Damin Anyanwu & Anor V. Brendam Iwuchukwu (2000) LLJR-SC

Damin Anyanwu & Anor V. Brendam Iwuchukwu (2000)

LAWGLOBAL HUB Lead Judgment Report

EJIWUNMI, J.S.C. 

The main issue that has arisen in this appeal is whether the disputed land was pledged land when it was sold to the respondent by the 1st appellant.

The proceedings that led to this appeal commenced in the High Court of Imo State when the plaintiff/respondent took out a writ against the defendants/appellants. The claims of the respondent were for a declaration of title to land, damages for trespass, and an order of perpetual injunction restraining the appellants by themselves, their servants and agents from entering the said land. Following the order of the trial court, pleadings were filed and exchanged. At the trial that subsequently took place, the parties gave oral and documentary evidence in support of their respective cases. In a nutshell the case of the respondent/plaintiff was that he purchased three pieces of land known as Ala Ikpa Anyanwu and situate at Umuarighi Umuezeala-Ama from the 1st appellant. The said pieces of land were bought by customary sale upon three different occasions.

The transactions were evidenced in writing by documents admitted and marked as exhibits C, D, & E. The respondent further claimed that after the purchase of the property, commencing from 1965, he had been in possession. But in May 1977, the 1st appellant who sold the property to him came to inform him that he had just discovered that the property belonged to the 2nd appellant. The 2nd appellant in the meanwhile had come to advise him to sell the property to raise funds to run his own business. Respondent claimed that he turned down the suggestion, and also refused to believe the 1st appellant that the property belonged to the 2nd appellant. He therefore commenced this action to assert his right as the lawful owner of the property in dispute.

With regard to the case for the appellants, though they had filed a joint statement of defence, it is evident from their pleadings and the oral evidence given at the trial, that though they have a common defence, their different positions in the matter must be recognised. The first appellant for his part admitted that he sold the property in dispute to the respondent. However, it is also evident from his joint statement of defence and his oral evidence at the trial, that he also claimed that he did not know that the property sold was pledged by his late father to the father of the 2nd appellant.

The 2nd appellant for his part took the position that he did not know when the disputed property was sold to the respondent. And as soon as he became aware of the transaction, he told the 1st appellant that the disputed property belonged to him as it was pledged by his father to the father of the 1st appellant. He further said that after the 1st appellant was convinced that the property was so pledged, he redeemed it by paying the sum of 4pounds or N8.00 (Eight Naira) to redeem the land.

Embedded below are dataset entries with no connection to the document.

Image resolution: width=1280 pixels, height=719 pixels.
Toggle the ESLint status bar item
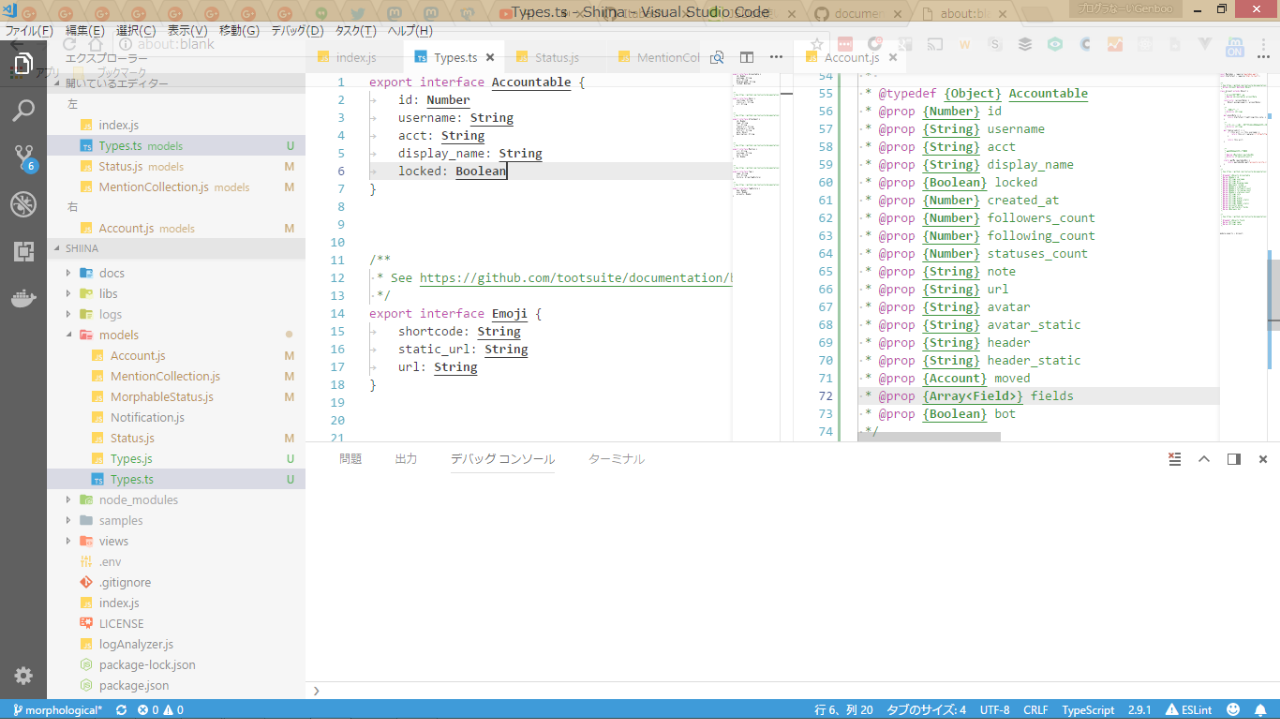[1189, 710]
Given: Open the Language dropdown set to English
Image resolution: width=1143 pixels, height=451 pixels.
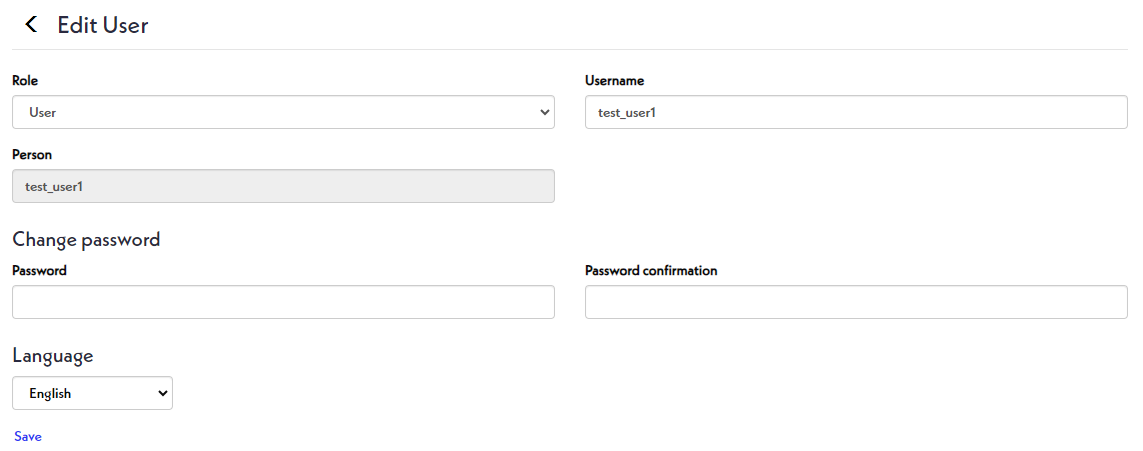Looking at the screenshot, I should (x=92, y=394).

The learned trial Judge took the view that as the subject- matter of the suit was on pledge before it was sold, the 1st appellant cannot sell it to another person. For this conclusion, reliance was placed on the widely accepted principle that a pledge always remains a pledge. He therefore dismissed the claims of the respondent. As the respondent was dissatisfied with the judgment of the trial court, he appealed to the court below. That court, then reversed the judgment of the trial court and took the view, inter alia, that the learned trial Judge failed and or ignored the case of the respondent in the evaluation of the evidence led at the trial. The lower court upheld the appeal of the respondent who was the appellant in that court.

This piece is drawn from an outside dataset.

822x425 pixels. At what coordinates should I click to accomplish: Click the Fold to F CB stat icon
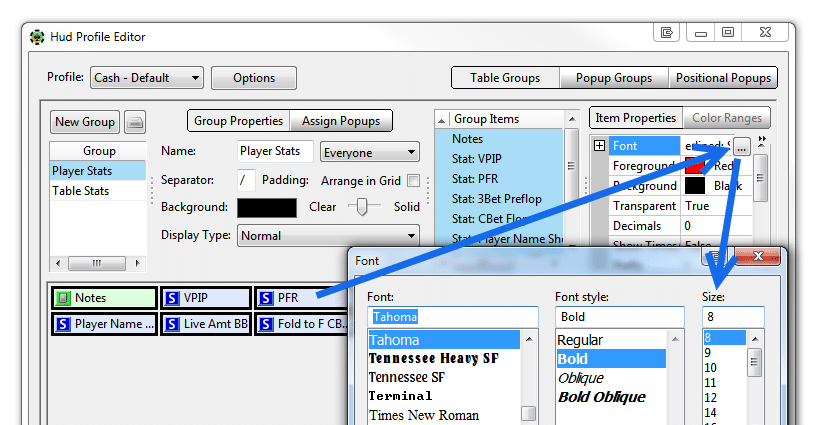pyautogui.click(x=266, y=324)
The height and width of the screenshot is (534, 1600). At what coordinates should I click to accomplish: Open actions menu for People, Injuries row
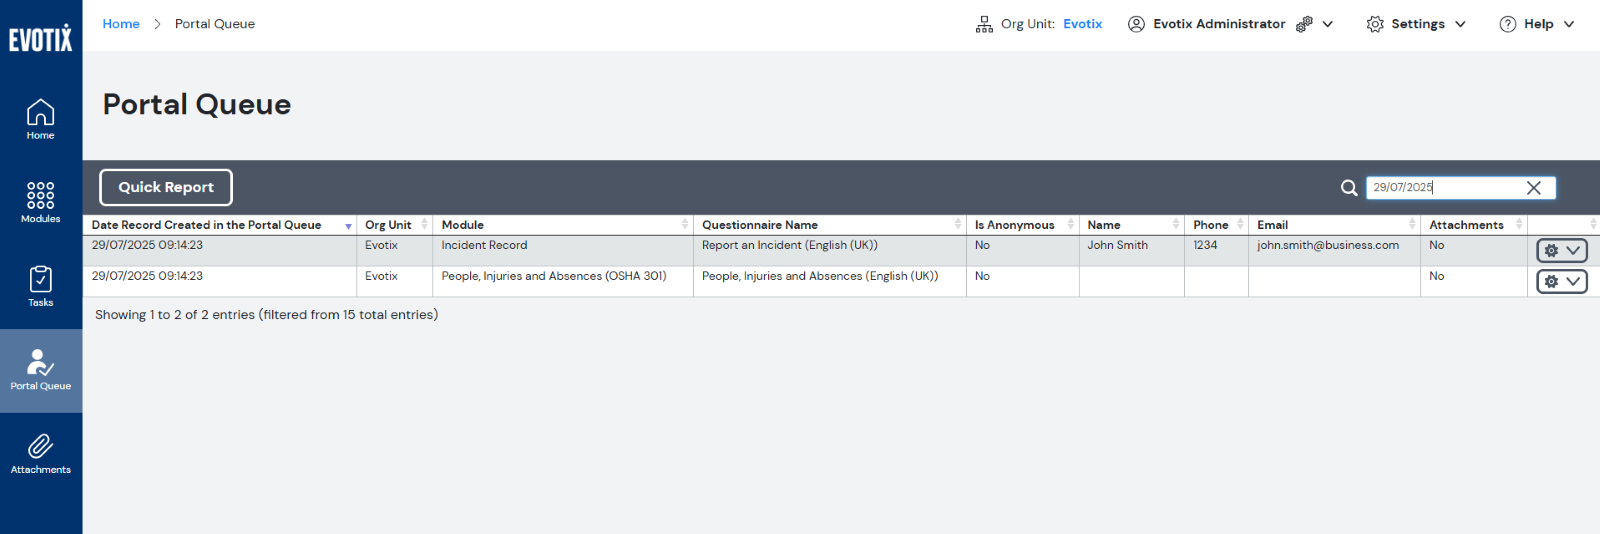pyautogui.click(x=1561, y=282)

The appeal before this court is against that judgment of the court below. Pursuant thereto, the appellants filed the following grounds of appeal, which without their particulars read:-

  1. The lower court erred in law when it wrongly reversed a finding of fact made by the trial Judge that the land was on pledge when the said finding was amply supported by evidence duly believed by the trial judge who heard and saw the witnesses.
  2. The lower court erred in law by giving judgment to the plaintiff on the grounds that he had been in possession for years, in this case, where the issue is one of pledge.
  3. The lower court misdirected itself on facts before it by holding “His decision was not supported by the evidence recorded and should be disturbed”.
See also  Surveyor B. J. Akpan V Akwa Ibom Property & Investments Company Ltd (2013) LLJR-SC

From the grounds of appeal so filed, three issues were identified in the appellants’ brief for the determination of this appeal. Though there is evidence that the respondent was duly served with the appellants’ brief, yet no respondent’s brief was filed in accordance with the rules of this court. The appeal was therefore heard upon the brief filed by the appellants. In this brief the three issues raised aforesaid, read thus:-

  1. Whether the Court of Appeal was right in reversing the judgment of the trial court, thus awarding the land in dispute to the plaintiff/respondent when the finding of facts by the trial court clearly showed that the land was on customary pledge at the time it was sold to the plaintiff/respondent.
  2. Whether the Court of Appeal was right when it considered long possession on the basis of granting judgment to the plaintiff/respondent.
  3. Was the Court of Appeal right when it disturbed the judgment of the lower court although the weight of evidence on record supported the judgment

I think it must be recognised from the judgment of the court below and the issues raised above that there appears to be a misconception of the reasoning of the court below, per Ndoma-Egba, JCA. with regard to the long possession attributed to the respondent in respect of the disputed land. In his argument on this issue, learned counsel for the appellants has argued in the appellants’ brief that the court below misdirected itself when it declared that “there was no protest by anyone in the family until over twenty years after the sale.” It is the further submission of learned counsel that observation was a misdirection, as long possession cannot defeat the claim of the 2nd appellant whose land was pledged to the 1st appellant. In other words, it is his submission that long possession by the buyer is immaterial as a pledge can be redeemed at any time. That the pledger’s right of redemption cannot be clogged in any way by the pledge. See Okoiko & Anor. v. Esedalue & Anor(1974) 1AllNLR (Pt.1) 452; Dung v. Chollom(1992) 1NWLR (Pt.220) 738, AU Mustafer v. A.A. Allen (1966) 1 All NLR 101. Nor can long possession by the pledgee of land lead to the denial of the right of redemption of the pledged land by the pledgor. See Agbo Kofi v. Addo Kofi (1933) 1WACA 284.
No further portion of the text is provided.